Patient #3, was admitted to surgical services on 08-19-10, for a Cystoscopy and Suprapubic Tube Placement. The History and Physical revealed that Patient #3 had a Chief Complaint of Neurogenic Bladder. The "History of Present Illness" revealed: "The patient is a (year-old-male), history of T3 (thoracic region vertebrae) spinal cord injury for a motor vehicle collision in (year). The patient had been managing his bladder with intermittent catheterizations, but more recently had an indwelling Foley catheter placed due to the presence of a decubitus ulcer. The patient was told to stop CIC (Clean Intermittent Catheterization) due to these ulcers and has subsequently had an in dwelling (sic) urethral catheter in place for approximately 2 months and developed a severe urethral erosion...."
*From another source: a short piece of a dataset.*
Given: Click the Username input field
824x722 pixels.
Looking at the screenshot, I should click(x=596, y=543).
The "Oro Valley Hospital Consent For Anesthesia" for Patient #3 revealed: "I, (name) have been scheduled for 'Cysto (Cystoscopy), suprapubic tube placement' surgery. I understand that anesthesia services are needed so that my doctor can perform the operation or procedure. It has been explained to me that all forms of anesthesia involve some risks and no guarantees or promises can be made concerning the results of my procedure or treatment. ALTHOUGH RARE , SEVERE UNEXPECTED COMPLICATIONS CAN OCCUR WITH EACH TYPE OF ANESTHESIA, INCLUDING THE POSSIBILITY OF INFECTION, BLEEDING, DRUG REACTIONS, BLOOD CLOTS, LOSS OF SENSATION, LOSS OF VISION, LOSS OF LIMB FUNCTION, PARALYSIS, STROKE, BRAIN DAMAGE, HEART ATTACK OR DEATH. I understand that these risks apply to ALL forms of anesthesia and that additional or specific risks have been identified below as they may apply to a specific type of anesthesia. I understand that the type(s) of anesthesia service checked below will be used for my procedure and that the anesthetic technique to be used is determined by many factors including my physical Condition, the type of procedure my doctor is to do, his or her preference, as well as my own desire...."
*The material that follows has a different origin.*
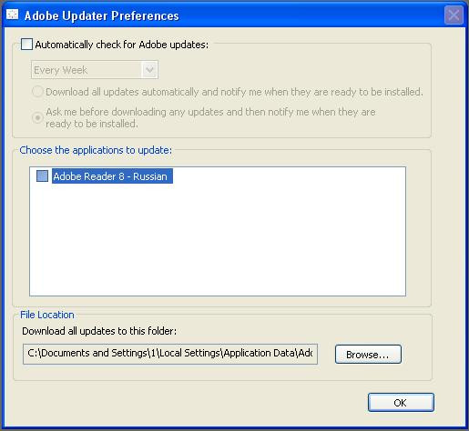Select the Adobe Reader 8 - Russian entry
Image resolution: width=469 pixels, height=431 pixels.
(112, 176)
The consent form contained a field for: "General Anesthesia, Spinal or Epidural Analgesia/Anesthesia, Major/Minor Nerve Block, Intravenous Regional, Monitored Anesthesia Care (With moderate to deep sedation), Monitored Anesthesia Care (without sedation)." Each type of anesthesia listed on the form had an empty field to the left of the descriptor to be marked for the type of anesthesia to be administered. Each anesthesia type had fields in which the Expected Result, Technique, and Risks were revealed.
The form subsequently revealed: "I consent to the anesthesia service checked above and authorize that it be administered by an Anesthesiologist from Oro Valley Anesthesia, PLLC., all of whom are credentialed to provide anesthesia services at this health facility...."
The "Consent For Anesthesia Services" form for Patient #3 revealed a signature consistent with the patient's name. The "Witness Signature" was signed by RN #3. The "Date and Time" field revealed the consent was signed on 08-19-10 at "9:40." There were no markings specifying the type of anesthesia to be administered to Patient #3, and there was no anesthesiologist signature on the form.
The Pre-Operative Charge Nurse (RN #3) acknowledged, during interview conducted on 08-19-10 at 10:30 A.M., that she had asked Patient #3 to sign the anesthesia consent form which contained no notation of the type of anesthesia to be administered, and which had not been signed by the anesthesiologist.